Author’s Stance and Bias

Stance
The author adopts a pragmatic, techno-policy stance, positioning CCUS as unavoidable for achieving net-zero without undermining industrial growth.

Biases
There is a mild techno-optimistic bias. The article leans towards supply-side solutions and gives relatively less attention to demand reduction, material efficiency and lifestyle-based mitigation.


Pros Highlighted

Enables industrial decarbonisation
CCUS allows emissions reduction in sectors otherwise locked into carbon-intensive processes.

Protects economic competitiveness
By decarbonising existing industries, CCUS helps avoid future trade barriers and carbon border measures.

Supports just transition
It reduces the risk of abrupt asset stranding and job losses in heavy industry regions.

Complements clean energy
The article frames CCUS as additive to renewables, not a rival.


Cons and Critiques

High cost and energy intensity
CCUS significantly increases production costs and energy use, raising concerns about affordability.

Risk of fossil fuel lock-in
Critics argue that CCUS may prolong dependence on fossil fuels rather than accelerate transition.

Infrastructure and governance gaps
Transport, storage liability, monitoring and long-term stewardship frameworks are underdeveloped.

Limited scalability so far
Despite decades of discussion, global deployment remains modest relative to emissions scale.


Policy Implications

Targeted sectoral deployment
CCUS policy should focus on genuinely hard-to-abate sectors, avoiding blanket application.

Carbon pricing and market creation
Without credible carbon markets or price signals, CCUS projects will struggle financially.

Public–private risk sharing
State support is required to de-risk early projects through grants, guarantees and infrastructure development.

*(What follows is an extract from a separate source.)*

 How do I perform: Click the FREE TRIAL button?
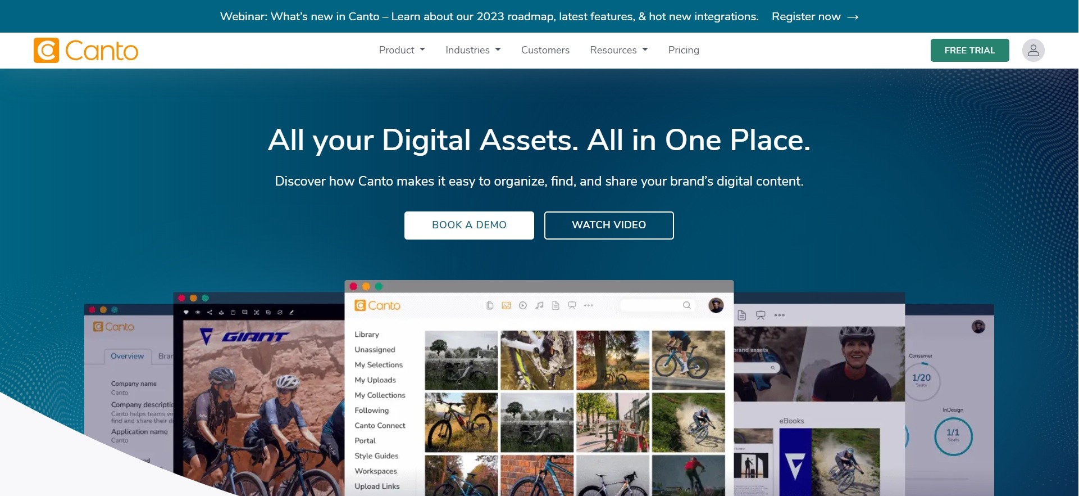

Integration with industrial policy
CCUS must align with green hydrogen, renewable power expansion and industrial decarbonisation roadmaps.


Real-World Impact

If scaled effectively, CCUS can significantly reduce industrial emissions while preserving growth and employment. Poorly designed deployment, however, could divert resources from cheaper mitigation options or delay structural transition. The real-world outcome will depend on policy discipline, sectoral prioritisation and transparent monitoring.


UPSC GS Paper Linkages

GS Paper III – Environment & Climate Change
Net-zero pathways, mitigation technologies, hard-to-abate sectors.

GS Paper III – Indian Economy
Industrial policy, technology adoption, competitiveness.

GS Paper II – Governance
Public policy design, climate finance, regulatory frameworks.

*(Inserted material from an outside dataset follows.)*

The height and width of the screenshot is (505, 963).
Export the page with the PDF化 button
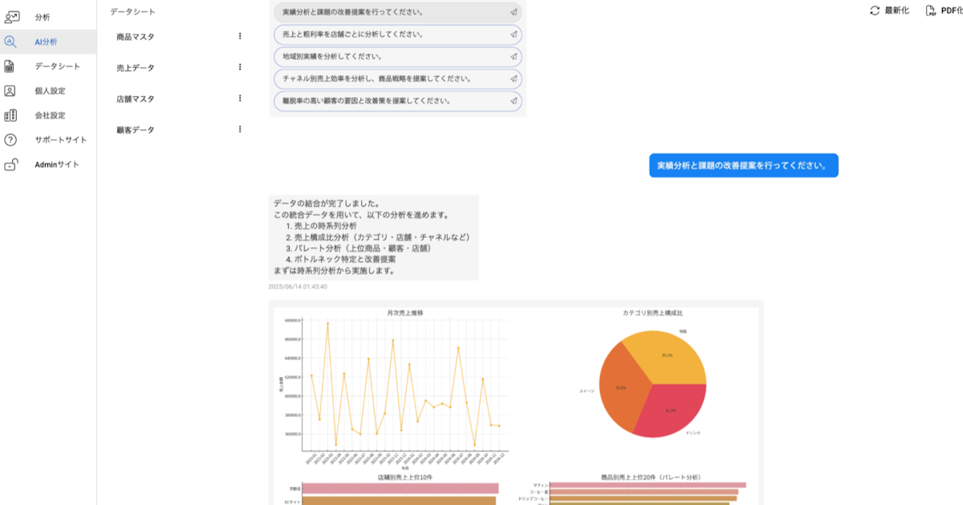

Conclusion and Future Perspective

The article convincingly argues that carbon capture is not optional if India is serious about net-zero, especially given its industrial structure and development priorities. However, CCUS should be viewed as a targeted transition tool, not a blanket solution. The future challenge lies in integrating CCUS with broader decarbonisation strategies—ensuring it accelerates, rather than delays, India’s shift to a low-carbon economy.